Observation data Epoch J2000 Equinox ICRS
- Constellation: Carina
- Right ascension: 07^{h} 52^{m} 29.74164^{s}
- Declination: −54° 22′ 01.7889″
- Apparent magnitude (V): 5.70

Characteristics
- Evolutionary stage: main sequence
- Spectral type: B2V
- B−V color index: −0.151±0.004
- Variable type: Beta Cephei

Astrometry
- Radial velocity (R_{v}): +18.0±4.3 km/s
- Proper motion (μ): RA: −4.642 mas/yr Dec.: +8.605 mas/yr
- Parallax (π): 2.4079±0.0633 mas
- Distance: 1,350 ± 40 ly (420 ± 10 pc)
- Absolute magnitude (M_{V}): −2.35

Details
- Mass: 8.3 M_{☉}
- Radius: 6.97 R_{☉}
- Luminosity: 4,236 L_{☉}
- Surface gravity (log g): 3.65 cgs
- Temperature: 21,429 K
- Rotational velocity (v sin i): 155 km/s
- Age: 15.8±2.2 Myr
- Other designations: V372 Car, CD−54°1966, HD 64722, HIP 38438, HR 3088, SAO 235579

Database references
- SIMBAD: data

= V372 Carinae =

Star in the constellation Carina

V372 Carinae is a single star in the southern constellation of Carina. Located around 1,350 light-years distant. It shines with a luminosity approximately 4,236 times that of the Sun and has a surface temperature of ±21429 K. It is a Beta Cephei variable. A magnitude 5.7 star, it will be faintly visible on moonless nights to the naked eye of a person located far from city lights.

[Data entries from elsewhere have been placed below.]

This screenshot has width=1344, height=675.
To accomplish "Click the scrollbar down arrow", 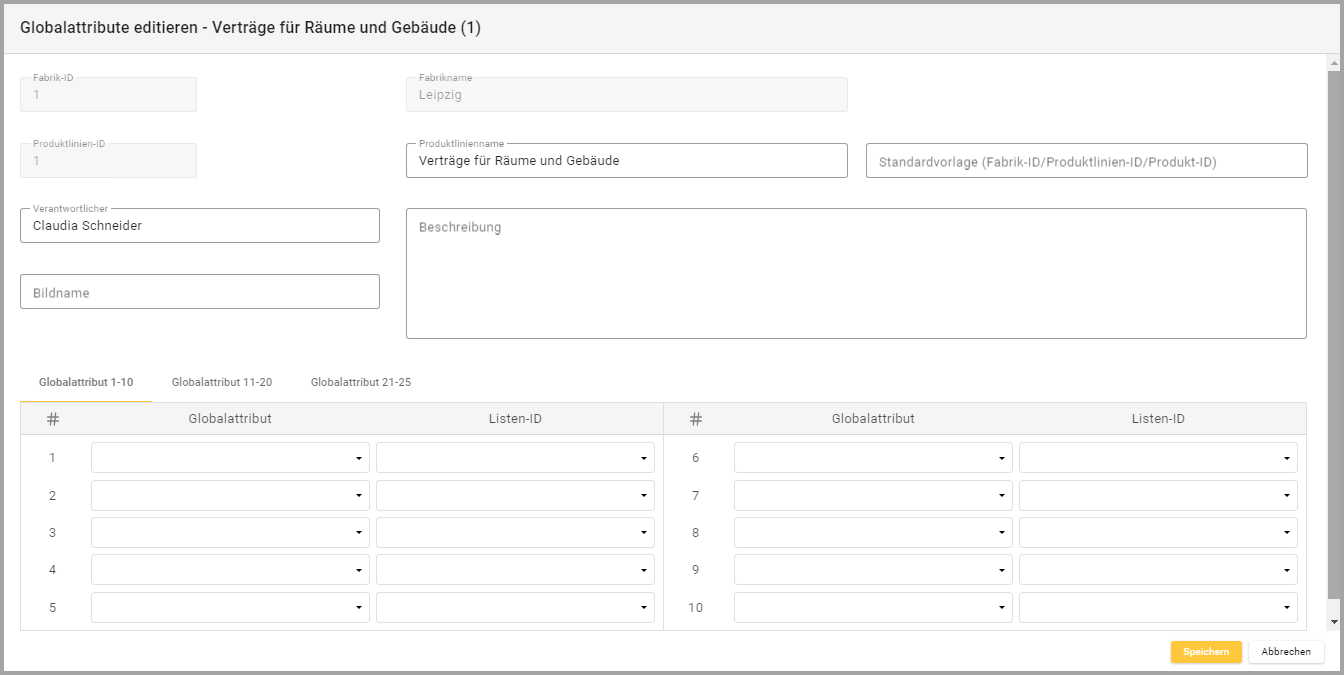I will [x=1333, y=622].

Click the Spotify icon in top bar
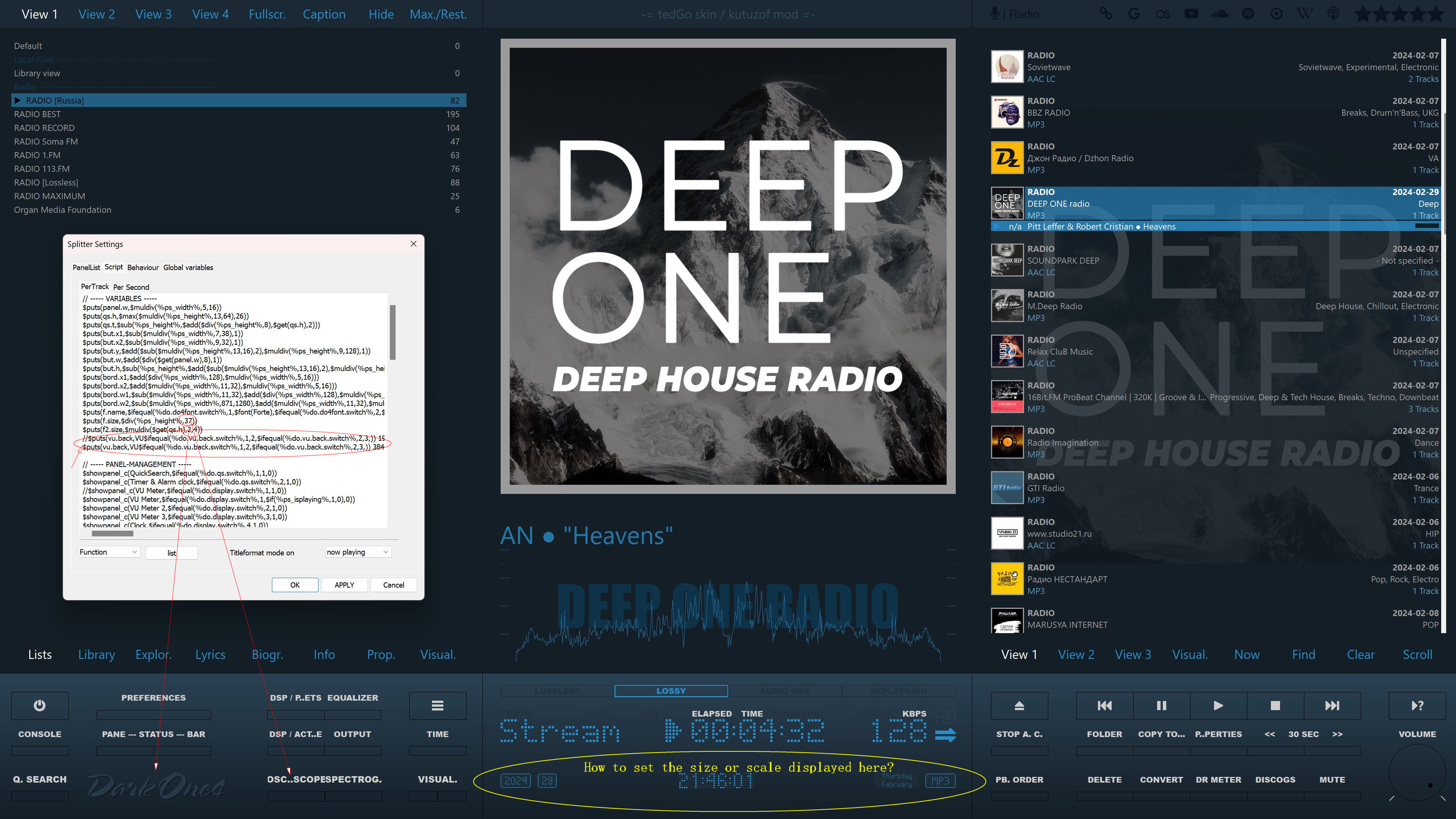point(1247,14)
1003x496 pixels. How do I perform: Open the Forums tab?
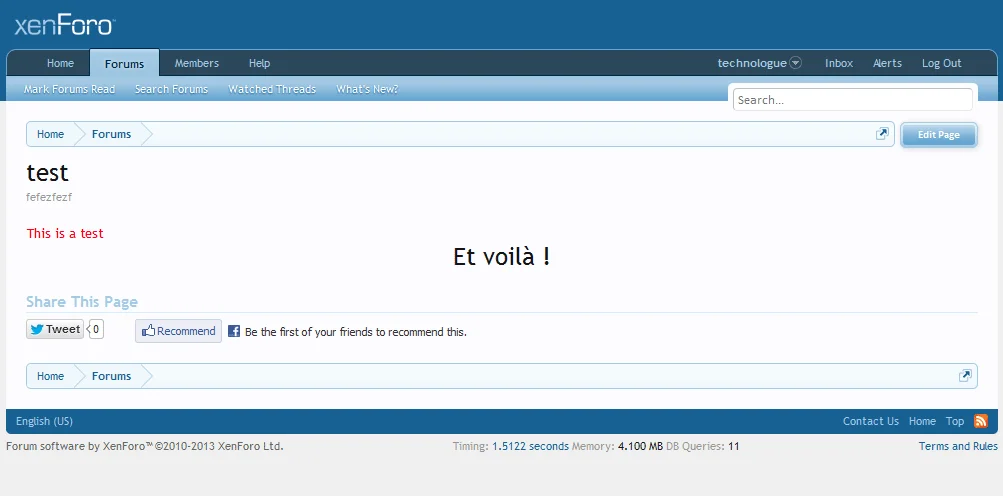124,64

In 1977, Mikołaj Jerzykiewicz and Christiaan Sterken announced their discovery that the star is variable. It was given its variable-star designation, V372 Carinae, in 1981. The brightness of V372 Carinae varies by up to three hundredths of a magnitude with a fairly regular period of 2.8 hours.